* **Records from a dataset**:
== == ==

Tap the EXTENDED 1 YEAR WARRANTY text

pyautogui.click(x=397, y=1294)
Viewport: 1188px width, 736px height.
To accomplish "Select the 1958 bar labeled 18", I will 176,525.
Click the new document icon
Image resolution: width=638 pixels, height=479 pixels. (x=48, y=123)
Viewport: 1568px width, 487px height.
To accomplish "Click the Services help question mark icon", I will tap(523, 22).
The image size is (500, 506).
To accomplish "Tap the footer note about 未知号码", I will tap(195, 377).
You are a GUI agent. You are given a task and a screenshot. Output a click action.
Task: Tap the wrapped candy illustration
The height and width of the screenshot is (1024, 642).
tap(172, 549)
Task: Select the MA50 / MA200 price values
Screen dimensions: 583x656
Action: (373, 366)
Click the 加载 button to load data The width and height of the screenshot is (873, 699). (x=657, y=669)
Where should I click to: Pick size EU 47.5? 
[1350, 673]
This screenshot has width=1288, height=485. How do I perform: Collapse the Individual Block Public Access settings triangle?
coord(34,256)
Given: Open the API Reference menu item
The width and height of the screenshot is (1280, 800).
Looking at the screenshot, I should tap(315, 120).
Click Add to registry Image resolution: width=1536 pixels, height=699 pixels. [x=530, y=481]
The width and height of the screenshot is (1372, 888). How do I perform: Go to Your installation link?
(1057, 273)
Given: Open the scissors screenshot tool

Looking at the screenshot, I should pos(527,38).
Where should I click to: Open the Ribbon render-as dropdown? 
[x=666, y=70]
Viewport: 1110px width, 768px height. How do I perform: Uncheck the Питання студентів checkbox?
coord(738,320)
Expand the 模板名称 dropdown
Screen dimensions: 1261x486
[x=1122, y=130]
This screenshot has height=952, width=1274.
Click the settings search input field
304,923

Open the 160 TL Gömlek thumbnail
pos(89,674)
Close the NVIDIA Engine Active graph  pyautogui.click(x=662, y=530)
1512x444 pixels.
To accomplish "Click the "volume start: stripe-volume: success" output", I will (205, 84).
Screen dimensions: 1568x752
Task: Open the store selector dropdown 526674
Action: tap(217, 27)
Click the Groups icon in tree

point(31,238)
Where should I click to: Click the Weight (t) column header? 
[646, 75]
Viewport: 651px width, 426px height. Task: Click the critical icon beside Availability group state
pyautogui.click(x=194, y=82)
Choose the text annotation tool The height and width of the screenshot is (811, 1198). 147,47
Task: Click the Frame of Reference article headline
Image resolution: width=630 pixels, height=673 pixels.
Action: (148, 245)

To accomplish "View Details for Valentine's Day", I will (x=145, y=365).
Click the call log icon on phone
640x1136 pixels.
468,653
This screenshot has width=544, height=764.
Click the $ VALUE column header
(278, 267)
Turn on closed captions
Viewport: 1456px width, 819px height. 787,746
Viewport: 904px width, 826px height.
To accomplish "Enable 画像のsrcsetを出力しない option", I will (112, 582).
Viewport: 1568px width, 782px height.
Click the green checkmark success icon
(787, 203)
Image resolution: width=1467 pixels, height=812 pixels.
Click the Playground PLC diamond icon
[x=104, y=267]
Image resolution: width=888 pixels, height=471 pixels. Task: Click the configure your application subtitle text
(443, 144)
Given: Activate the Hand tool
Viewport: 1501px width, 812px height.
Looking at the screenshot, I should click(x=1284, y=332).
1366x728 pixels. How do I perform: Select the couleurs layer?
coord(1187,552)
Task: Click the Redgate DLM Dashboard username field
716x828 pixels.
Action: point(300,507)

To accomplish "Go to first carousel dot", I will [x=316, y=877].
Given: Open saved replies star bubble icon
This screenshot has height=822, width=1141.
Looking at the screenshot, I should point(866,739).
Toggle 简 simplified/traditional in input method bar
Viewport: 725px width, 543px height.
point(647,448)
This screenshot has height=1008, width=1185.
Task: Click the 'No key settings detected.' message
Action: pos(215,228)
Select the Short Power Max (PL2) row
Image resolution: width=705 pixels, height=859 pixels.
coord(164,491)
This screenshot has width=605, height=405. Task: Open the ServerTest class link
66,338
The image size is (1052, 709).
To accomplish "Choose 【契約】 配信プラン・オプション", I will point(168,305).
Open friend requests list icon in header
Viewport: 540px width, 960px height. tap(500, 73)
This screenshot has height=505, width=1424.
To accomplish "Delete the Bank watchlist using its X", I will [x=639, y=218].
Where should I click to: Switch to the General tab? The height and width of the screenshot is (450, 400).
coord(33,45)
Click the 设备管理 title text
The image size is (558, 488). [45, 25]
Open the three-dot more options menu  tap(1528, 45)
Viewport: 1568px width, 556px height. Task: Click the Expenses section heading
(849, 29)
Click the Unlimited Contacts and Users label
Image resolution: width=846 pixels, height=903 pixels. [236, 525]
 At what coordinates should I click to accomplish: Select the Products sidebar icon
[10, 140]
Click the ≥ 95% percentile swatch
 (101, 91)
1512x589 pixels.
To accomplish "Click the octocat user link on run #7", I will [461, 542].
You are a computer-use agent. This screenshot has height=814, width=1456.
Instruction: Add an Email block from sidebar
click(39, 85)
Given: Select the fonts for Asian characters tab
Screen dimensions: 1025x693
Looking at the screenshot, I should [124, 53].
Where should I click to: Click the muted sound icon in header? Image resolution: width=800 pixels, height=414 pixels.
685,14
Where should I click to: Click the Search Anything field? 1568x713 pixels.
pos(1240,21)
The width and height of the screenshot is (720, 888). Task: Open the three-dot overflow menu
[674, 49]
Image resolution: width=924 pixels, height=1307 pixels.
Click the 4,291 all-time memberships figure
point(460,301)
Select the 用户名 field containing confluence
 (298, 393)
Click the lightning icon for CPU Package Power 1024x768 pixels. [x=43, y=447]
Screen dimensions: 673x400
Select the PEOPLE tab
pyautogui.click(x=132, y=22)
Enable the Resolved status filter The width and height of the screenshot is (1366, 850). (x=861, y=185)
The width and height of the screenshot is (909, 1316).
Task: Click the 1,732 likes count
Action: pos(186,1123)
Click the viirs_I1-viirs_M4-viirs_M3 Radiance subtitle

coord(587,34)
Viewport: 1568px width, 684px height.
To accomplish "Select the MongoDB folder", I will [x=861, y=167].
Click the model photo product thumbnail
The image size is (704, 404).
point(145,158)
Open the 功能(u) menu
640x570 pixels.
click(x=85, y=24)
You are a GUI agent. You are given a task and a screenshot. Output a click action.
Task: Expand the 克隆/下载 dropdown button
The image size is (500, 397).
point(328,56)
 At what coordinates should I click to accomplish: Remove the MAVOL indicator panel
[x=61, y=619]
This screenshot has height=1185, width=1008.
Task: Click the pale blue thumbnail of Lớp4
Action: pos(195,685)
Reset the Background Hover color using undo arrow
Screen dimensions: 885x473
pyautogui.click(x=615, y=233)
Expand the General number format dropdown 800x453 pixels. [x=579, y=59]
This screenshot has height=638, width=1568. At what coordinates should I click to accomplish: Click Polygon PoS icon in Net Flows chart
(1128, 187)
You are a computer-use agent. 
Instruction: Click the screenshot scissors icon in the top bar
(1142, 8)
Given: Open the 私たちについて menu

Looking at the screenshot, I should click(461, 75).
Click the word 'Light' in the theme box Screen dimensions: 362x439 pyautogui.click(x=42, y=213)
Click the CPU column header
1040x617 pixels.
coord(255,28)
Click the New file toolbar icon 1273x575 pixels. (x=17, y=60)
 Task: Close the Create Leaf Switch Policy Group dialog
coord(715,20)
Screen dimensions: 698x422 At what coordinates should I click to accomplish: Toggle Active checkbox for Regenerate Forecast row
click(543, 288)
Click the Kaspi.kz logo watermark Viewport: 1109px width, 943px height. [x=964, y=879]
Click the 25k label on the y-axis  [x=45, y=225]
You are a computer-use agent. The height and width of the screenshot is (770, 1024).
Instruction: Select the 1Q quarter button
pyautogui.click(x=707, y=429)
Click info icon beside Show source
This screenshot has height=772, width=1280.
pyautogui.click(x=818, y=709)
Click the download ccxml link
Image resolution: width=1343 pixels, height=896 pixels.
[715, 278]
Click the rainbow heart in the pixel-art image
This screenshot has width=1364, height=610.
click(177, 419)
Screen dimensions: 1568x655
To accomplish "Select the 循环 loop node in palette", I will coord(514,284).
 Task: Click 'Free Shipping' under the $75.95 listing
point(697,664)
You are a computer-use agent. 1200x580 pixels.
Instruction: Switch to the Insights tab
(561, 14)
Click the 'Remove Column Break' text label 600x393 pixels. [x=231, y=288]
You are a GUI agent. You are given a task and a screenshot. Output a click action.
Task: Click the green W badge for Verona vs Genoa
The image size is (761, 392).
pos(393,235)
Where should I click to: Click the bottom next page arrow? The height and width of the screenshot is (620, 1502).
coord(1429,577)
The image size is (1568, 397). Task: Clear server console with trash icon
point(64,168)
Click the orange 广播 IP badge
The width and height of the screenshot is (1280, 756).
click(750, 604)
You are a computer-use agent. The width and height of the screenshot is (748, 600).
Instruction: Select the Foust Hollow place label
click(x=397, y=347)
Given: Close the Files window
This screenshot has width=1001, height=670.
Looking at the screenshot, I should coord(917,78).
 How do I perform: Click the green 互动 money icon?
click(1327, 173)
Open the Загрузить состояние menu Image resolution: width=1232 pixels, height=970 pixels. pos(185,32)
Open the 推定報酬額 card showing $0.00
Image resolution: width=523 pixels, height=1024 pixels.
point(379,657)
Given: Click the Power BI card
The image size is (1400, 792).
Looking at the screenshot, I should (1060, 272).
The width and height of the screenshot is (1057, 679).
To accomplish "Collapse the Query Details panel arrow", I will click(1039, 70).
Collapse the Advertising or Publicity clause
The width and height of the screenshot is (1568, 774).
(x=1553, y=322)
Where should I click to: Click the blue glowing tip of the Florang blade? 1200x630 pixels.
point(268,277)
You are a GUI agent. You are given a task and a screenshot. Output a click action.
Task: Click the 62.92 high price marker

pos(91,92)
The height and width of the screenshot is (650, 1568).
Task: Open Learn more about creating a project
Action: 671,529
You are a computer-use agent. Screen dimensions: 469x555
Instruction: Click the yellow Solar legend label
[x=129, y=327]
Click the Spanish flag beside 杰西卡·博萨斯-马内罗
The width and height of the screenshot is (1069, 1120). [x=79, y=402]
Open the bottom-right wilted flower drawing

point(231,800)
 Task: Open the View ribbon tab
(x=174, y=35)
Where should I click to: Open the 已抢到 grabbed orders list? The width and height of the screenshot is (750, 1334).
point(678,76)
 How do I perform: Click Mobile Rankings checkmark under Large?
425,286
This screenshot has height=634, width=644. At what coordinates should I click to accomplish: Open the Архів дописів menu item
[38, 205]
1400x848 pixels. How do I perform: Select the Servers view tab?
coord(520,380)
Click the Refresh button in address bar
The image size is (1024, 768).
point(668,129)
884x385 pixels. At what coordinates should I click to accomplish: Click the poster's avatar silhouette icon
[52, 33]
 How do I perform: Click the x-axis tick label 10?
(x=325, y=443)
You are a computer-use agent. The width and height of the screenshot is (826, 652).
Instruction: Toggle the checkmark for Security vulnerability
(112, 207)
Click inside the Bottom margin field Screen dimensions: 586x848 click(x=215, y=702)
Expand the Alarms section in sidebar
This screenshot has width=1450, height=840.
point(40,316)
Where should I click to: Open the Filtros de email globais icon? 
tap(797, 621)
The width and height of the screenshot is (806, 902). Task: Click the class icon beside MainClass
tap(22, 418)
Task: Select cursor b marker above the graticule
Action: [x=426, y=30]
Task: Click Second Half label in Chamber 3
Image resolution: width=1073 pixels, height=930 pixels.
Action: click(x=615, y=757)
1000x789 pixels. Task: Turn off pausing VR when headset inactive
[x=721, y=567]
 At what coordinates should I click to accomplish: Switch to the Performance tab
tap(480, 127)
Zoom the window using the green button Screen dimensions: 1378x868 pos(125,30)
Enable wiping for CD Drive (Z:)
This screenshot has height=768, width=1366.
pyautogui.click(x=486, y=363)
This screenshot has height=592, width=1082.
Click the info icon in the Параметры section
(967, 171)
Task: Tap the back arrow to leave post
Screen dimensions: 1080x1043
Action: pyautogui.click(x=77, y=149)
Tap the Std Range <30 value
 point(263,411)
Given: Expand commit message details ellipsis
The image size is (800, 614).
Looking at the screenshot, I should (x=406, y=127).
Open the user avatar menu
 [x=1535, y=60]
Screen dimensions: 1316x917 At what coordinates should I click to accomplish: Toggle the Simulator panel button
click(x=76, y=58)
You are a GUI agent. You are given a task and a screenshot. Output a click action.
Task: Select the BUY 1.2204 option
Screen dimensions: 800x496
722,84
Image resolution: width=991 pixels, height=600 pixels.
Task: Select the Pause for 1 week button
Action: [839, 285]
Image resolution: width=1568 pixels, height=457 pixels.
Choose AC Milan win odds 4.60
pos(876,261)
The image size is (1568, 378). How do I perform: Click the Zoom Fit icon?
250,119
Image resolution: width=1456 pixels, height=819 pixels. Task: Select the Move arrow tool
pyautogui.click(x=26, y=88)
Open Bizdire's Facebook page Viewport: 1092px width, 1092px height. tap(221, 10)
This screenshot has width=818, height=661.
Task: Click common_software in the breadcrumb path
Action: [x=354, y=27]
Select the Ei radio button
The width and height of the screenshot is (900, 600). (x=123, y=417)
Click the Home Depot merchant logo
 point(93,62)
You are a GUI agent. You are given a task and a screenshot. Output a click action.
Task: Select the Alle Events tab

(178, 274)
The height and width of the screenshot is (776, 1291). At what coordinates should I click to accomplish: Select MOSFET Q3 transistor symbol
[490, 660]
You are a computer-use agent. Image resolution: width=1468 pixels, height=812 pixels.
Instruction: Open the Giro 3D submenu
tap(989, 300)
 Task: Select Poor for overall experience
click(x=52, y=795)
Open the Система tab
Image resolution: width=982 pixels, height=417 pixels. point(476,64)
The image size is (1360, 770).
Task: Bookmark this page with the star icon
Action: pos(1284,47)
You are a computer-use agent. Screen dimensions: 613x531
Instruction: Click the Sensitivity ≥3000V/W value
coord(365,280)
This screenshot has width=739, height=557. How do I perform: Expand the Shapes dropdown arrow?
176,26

== == ==

Return a word-for-word copy of the lines above from the one holding "Image resolution: width=523" through the one holding "The width and height of the screenshot is (1057, 679).", with both of them included and nothing besides.

Image resolution: width=523 pixels, height=1024 pixels.
point(379,657)
Given: Click the Power BI card
The image size is (1400, 792).
Looking at the screenshot, I should (1060, 272).
The width and height of the screenshot is (1057, 679).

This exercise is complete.